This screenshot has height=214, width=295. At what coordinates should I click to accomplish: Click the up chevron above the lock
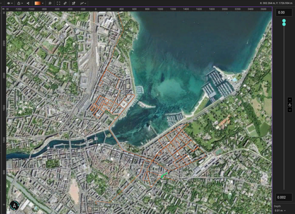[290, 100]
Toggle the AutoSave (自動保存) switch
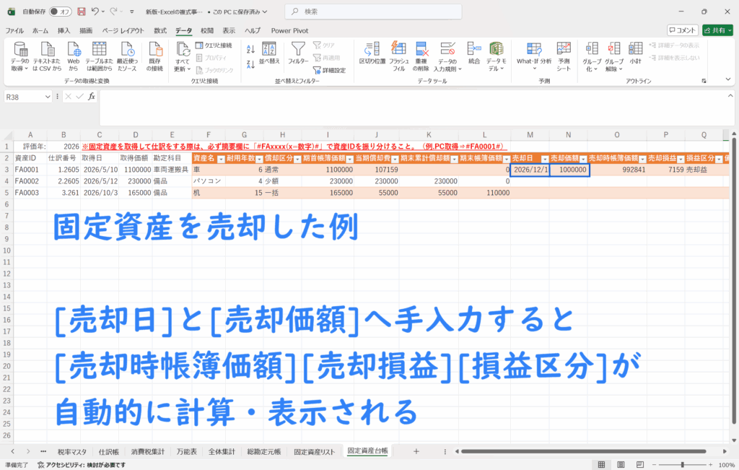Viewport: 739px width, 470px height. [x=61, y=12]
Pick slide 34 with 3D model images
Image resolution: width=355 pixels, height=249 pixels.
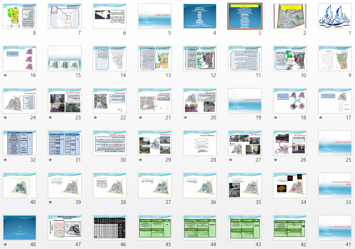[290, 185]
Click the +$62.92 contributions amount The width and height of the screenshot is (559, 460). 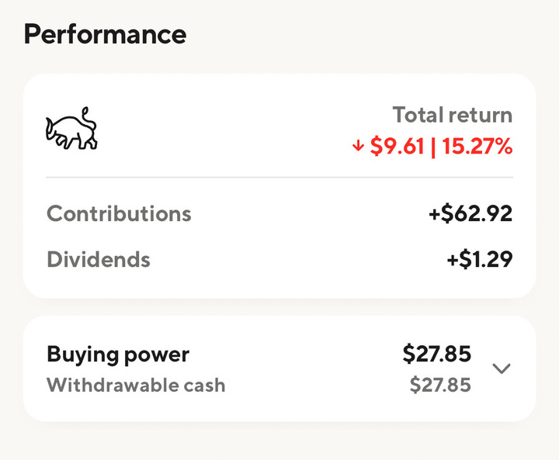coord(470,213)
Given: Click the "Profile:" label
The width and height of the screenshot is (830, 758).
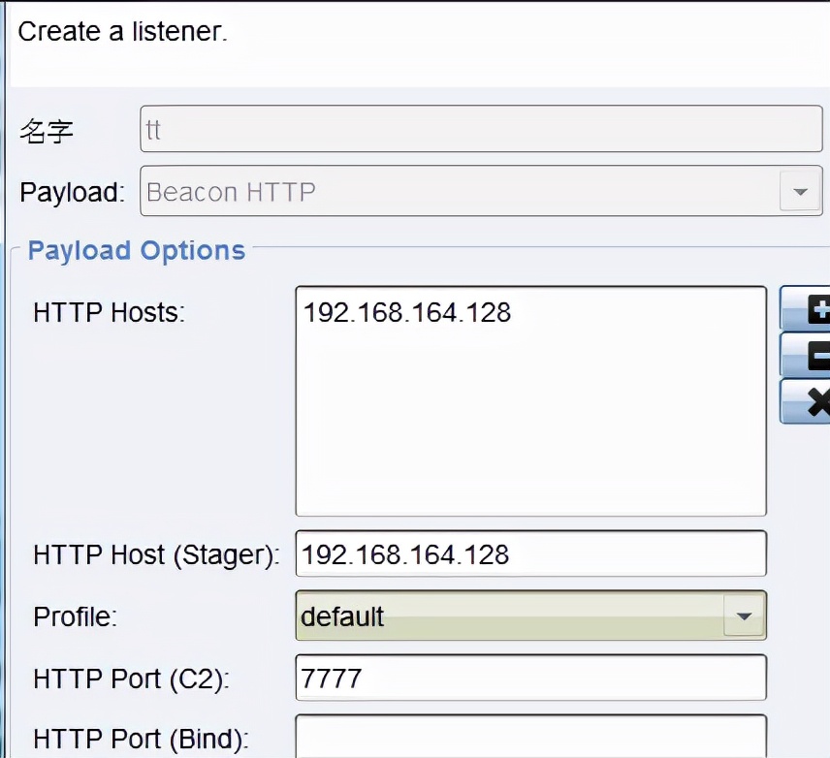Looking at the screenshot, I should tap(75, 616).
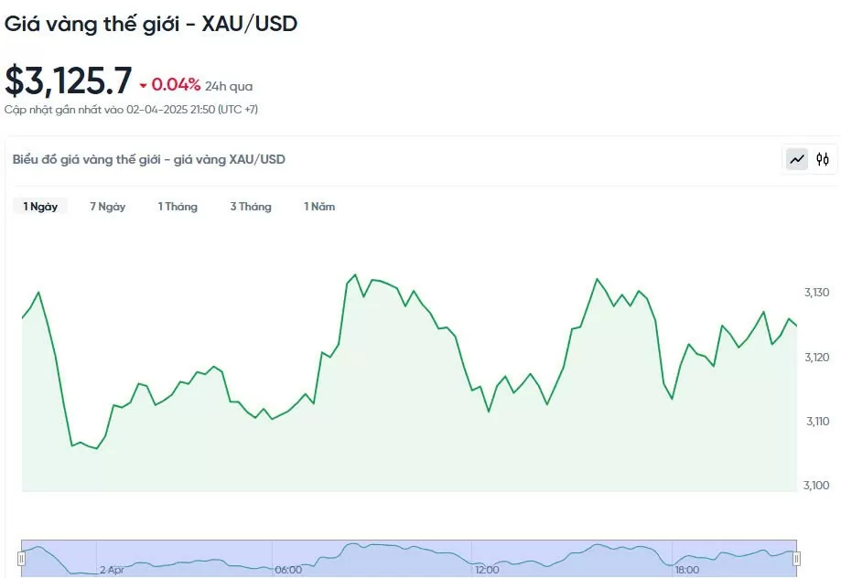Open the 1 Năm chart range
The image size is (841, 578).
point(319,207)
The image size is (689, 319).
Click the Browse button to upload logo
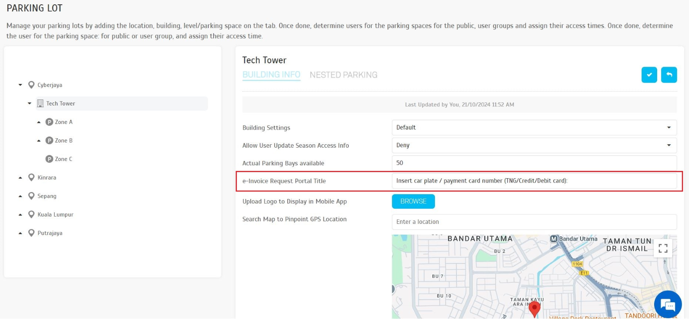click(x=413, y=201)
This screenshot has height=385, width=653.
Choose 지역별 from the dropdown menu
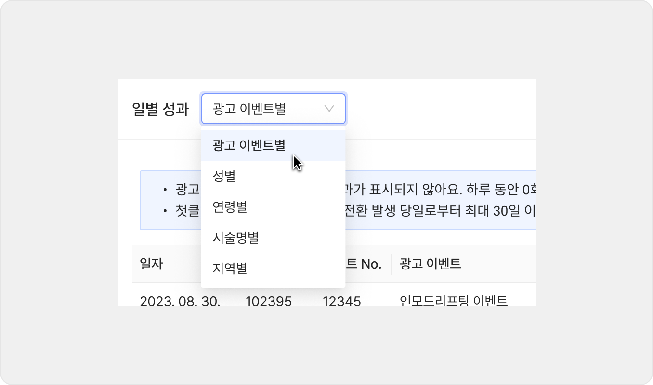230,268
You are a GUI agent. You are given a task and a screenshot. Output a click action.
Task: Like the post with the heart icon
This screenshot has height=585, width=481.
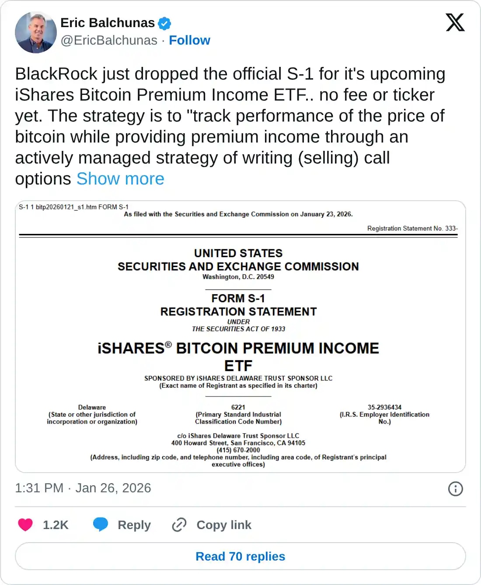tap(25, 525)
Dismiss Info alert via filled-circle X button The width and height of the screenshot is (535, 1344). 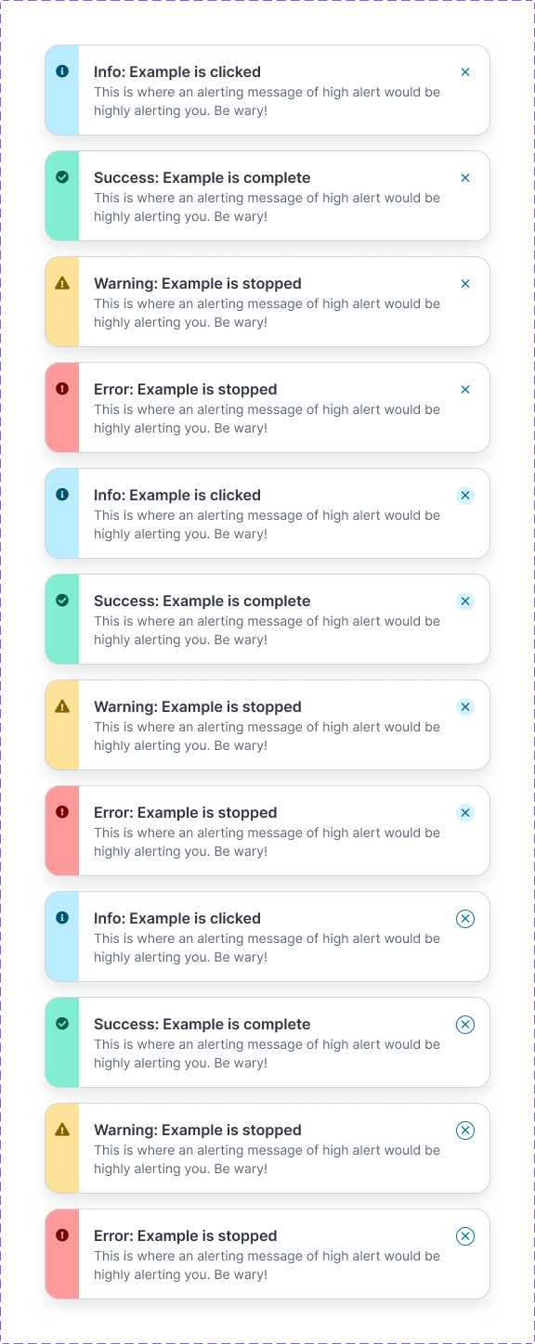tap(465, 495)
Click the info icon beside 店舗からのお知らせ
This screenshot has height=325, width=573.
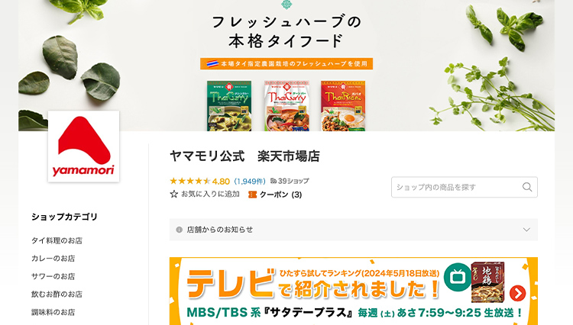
------
## WHAT THE EXERCISE ASKS
Transcribe, word for word, only the material from its opening line through the line containing "Pick slide 34 with 3D model images", both ends included, and omit the pictures.

## SOLUTION TO THE PROBLEM
This screenshot has height=214, width=295. At what coordinates should I click to accomplish: Click the up chevron above the lock
[290, 100]
Toggle the AutoSave (自動保存) switch
Viewport: 739px width, 470px height. [x=61, y=12]
Pick slide 34 with 3D model images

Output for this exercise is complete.